Você não merece uma resposta. Nem eu. Então, não gaste os seus papéis me ensaiando leads desaforados.

Perca seu tempo sendo feliz nos sonhos que me amou.

Sem reticências alguma. Estas palavras são meu ponto final.


Abril, 1999.

terça-feira, 13 de abril de 2010

Beija, vai

Eu devia ter uns treze para quatorze anos. Não lembro detalhes, mas eu estava apaixonada por ele. Se não tivesse, não teria beijado. Sou muito certinha nesses quesitos. Nunca saí banalizando beijos nem os oferecendo. No dia que saí decidida a beijar qualquer um, beijei uns que não mereceram os meus beijos.

Mas, aprendi a me aproveitar de igual para igual. Aprendi a deixar as marquinhas do meu batom Pink, feito beijinhos no espelho do quarto, no Box do banheiro e sair no tilintar dos pés para não acordar o amor. Aprendi a guardar tudo pra ele.

Beijar é bom porque o envolver das bocas alimenta todos os nossos desejos e nos faz flutuar no outro. Beijar é bom porque é a introdução do sexo. É o primeiro passo da preliminar. É o refúgio. É a entrega. É o roubo. Beijar é bom porque é a confirmação da intimidade. Beijar é bom porque substitui o olhar e as palavras e ao mesmo tempo é a conclusão de tudo. Beijar é bom porque consome, porque consolida.

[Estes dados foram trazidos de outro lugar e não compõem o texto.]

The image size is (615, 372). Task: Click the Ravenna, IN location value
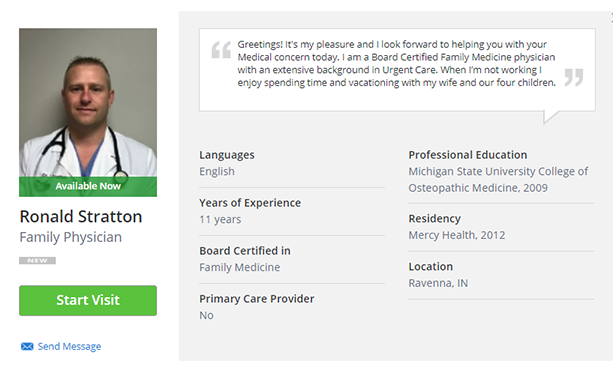click(438, 283)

Foram os beijos que me ensinaram a não guardar expectativas. Foram os beijos que me ensinaram o gosto doce e depois amargaram o frescor do paladar.

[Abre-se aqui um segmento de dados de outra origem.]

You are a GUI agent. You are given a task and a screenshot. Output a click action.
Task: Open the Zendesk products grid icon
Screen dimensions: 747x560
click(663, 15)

São os beijos que iluminam. São os beijos os responsáveis pelas brigas, o causador das pazes.

Mas, de todos os beijos, o mais inesquecível é aquele que ameaçou ser e não foi.

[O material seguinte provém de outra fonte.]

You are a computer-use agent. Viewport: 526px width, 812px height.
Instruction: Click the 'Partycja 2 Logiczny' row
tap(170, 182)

Aquele que ameaça ir além da boca e não vai.

O que ameaça ser amor e não é.

quinta-feira, 8 de abril de 2010

Êxodo. Êxtase.

Domingo me flagrei refletindo entre o êxodo e o êxtase. Logo domingo. O lógico é que quando a gente ouve “êxodo” – eu pelo menos quando ouço – lembro automaticamente das cansativas aulas de geografia sobre Êxodo Rural ou pior, das de religião sobre o livro do antigo testamento escrito por Moisés.

E quando fala-se em êxtase nada mais próprio do que a música de Mauricio Barros imortalizada na voz de Frejat, ainda na época do Barão Vermelho que quando vivia seu auge Top 10, Mamãe e Papai namoravam na calçada e que diz: ela é puro êxtase, ê-x-t-a-s-e. E não vou falar do jeito êxtase de sentir.

Pensei no êxodo e no êxtase de uma forma mais intensa, mais bonita, talvez. Pensei no êxodo como uma saída, claro, mas uma saída de mim, uma saída das minhas vontades, dos meus desejos, das minhas necessidades. E, pensei no êxtase como uma necessidade de contemplação, como a capacidade de se encantar com o outro lado. De se encontrar lá, quiçá.

Talvez Freud explique, talvez não. Talvez a psicologia entenda o que não é uma teoria. Sei que qualquer dia de tantas idas e vindas eu não vou voltar. Aquele caminho agora tem outro tempo. Os sonhos? Outro pulsar. E a vontade de ficar me dá vontade de nem ir.

Eu nunca soube partir. Pra mim, o mais fácil sempre foi voltar, sempre foi ficar. E são exatamente nessas horas que eu acredito no tempo como o pulso da vida.

Vamos lá? Viajar?

Aproveitar as férias. Aproveitar o outono. Aproveitar o presente. Aproveitar-nos.
Êxodo e êxtase – sair de mim, pra viver você.

A gente se desaprende. A gente desaprende o outro.